■ **EXERCISE INPUT**
***
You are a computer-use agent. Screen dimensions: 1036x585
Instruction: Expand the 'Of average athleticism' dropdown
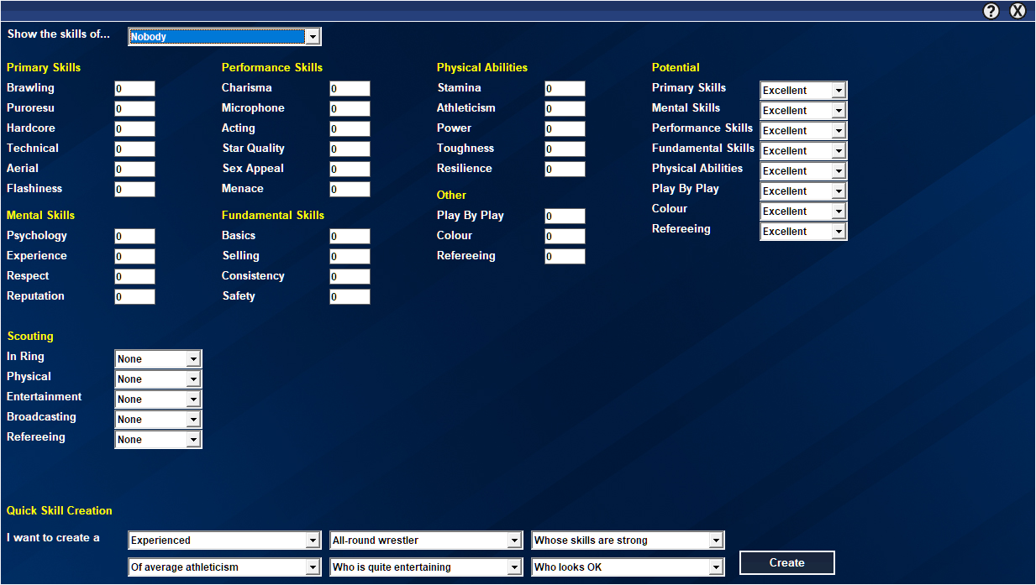pyautogui.click(x=224, y=567)
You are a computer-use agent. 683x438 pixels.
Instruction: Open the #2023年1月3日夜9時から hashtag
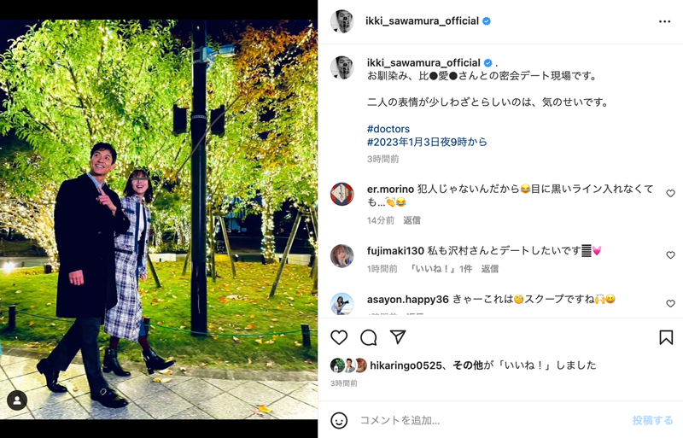coord(427,142)
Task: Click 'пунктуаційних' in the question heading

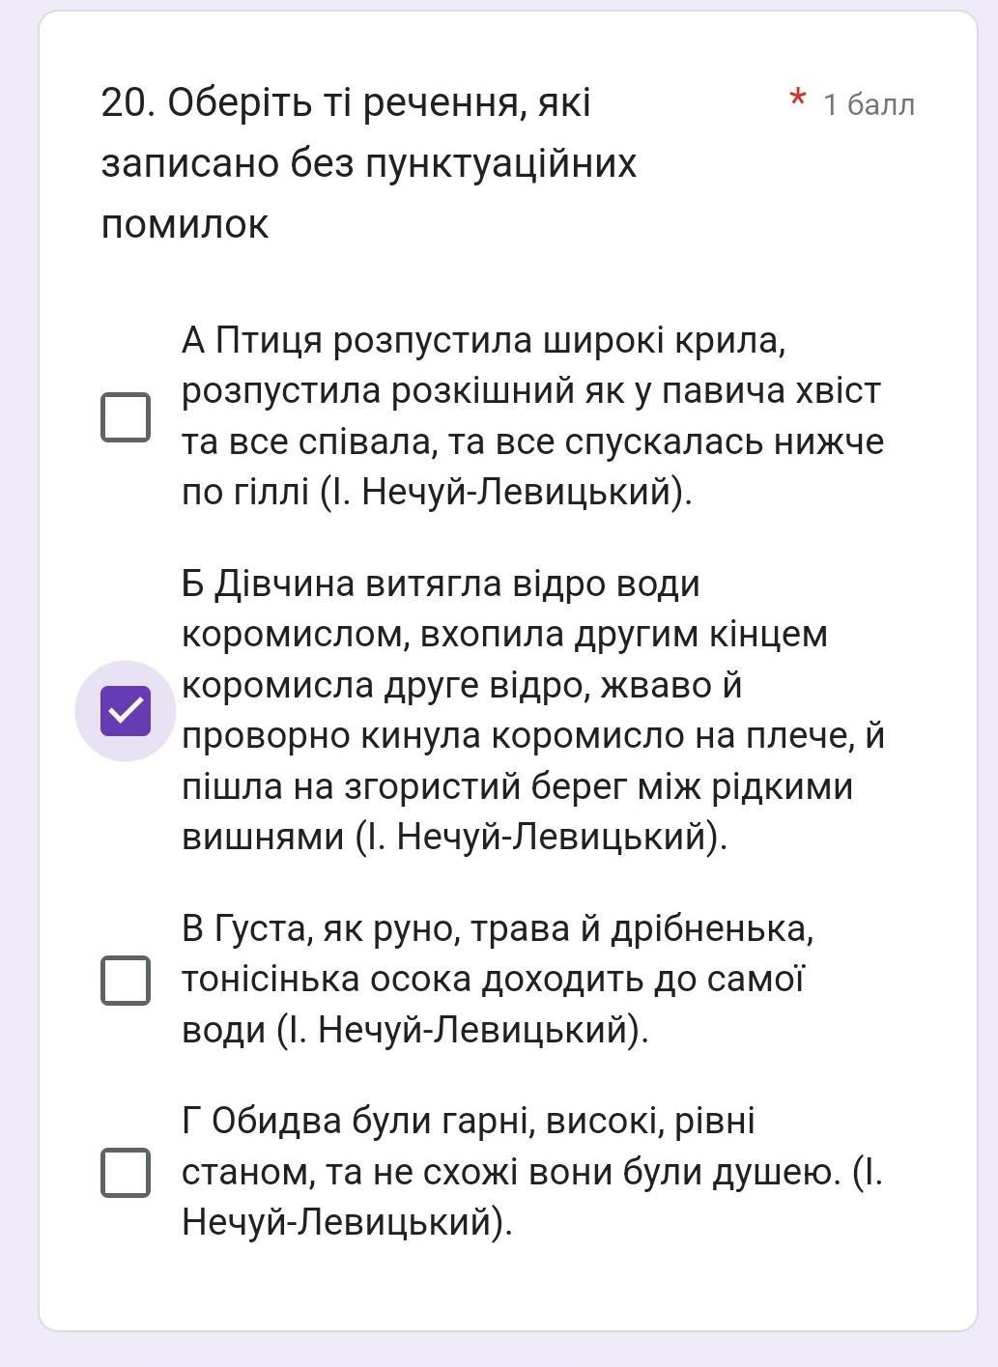Action: tap(501, 164)
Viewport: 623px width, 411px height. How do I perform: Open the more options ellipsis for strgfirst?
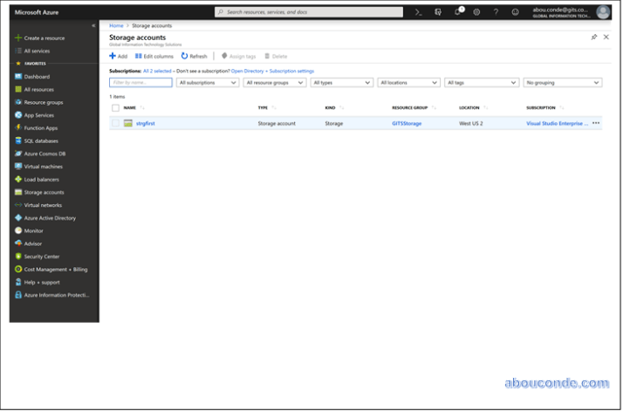click(596, 123)
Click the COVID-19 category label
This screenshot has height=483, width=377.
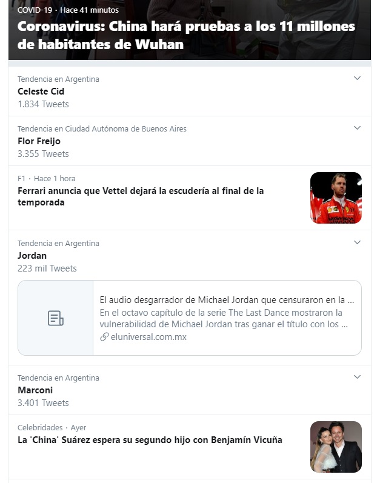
***
■ **ASSIGNMENT**
In the data above, find the line containing "Click the COVID-19 category label"; from there, please write out each line through the end, exactly, with the pictures omitted.

■ **ANSWER SPACE**
Click the COVID-19 category label
This screenshot has height=483, width=377.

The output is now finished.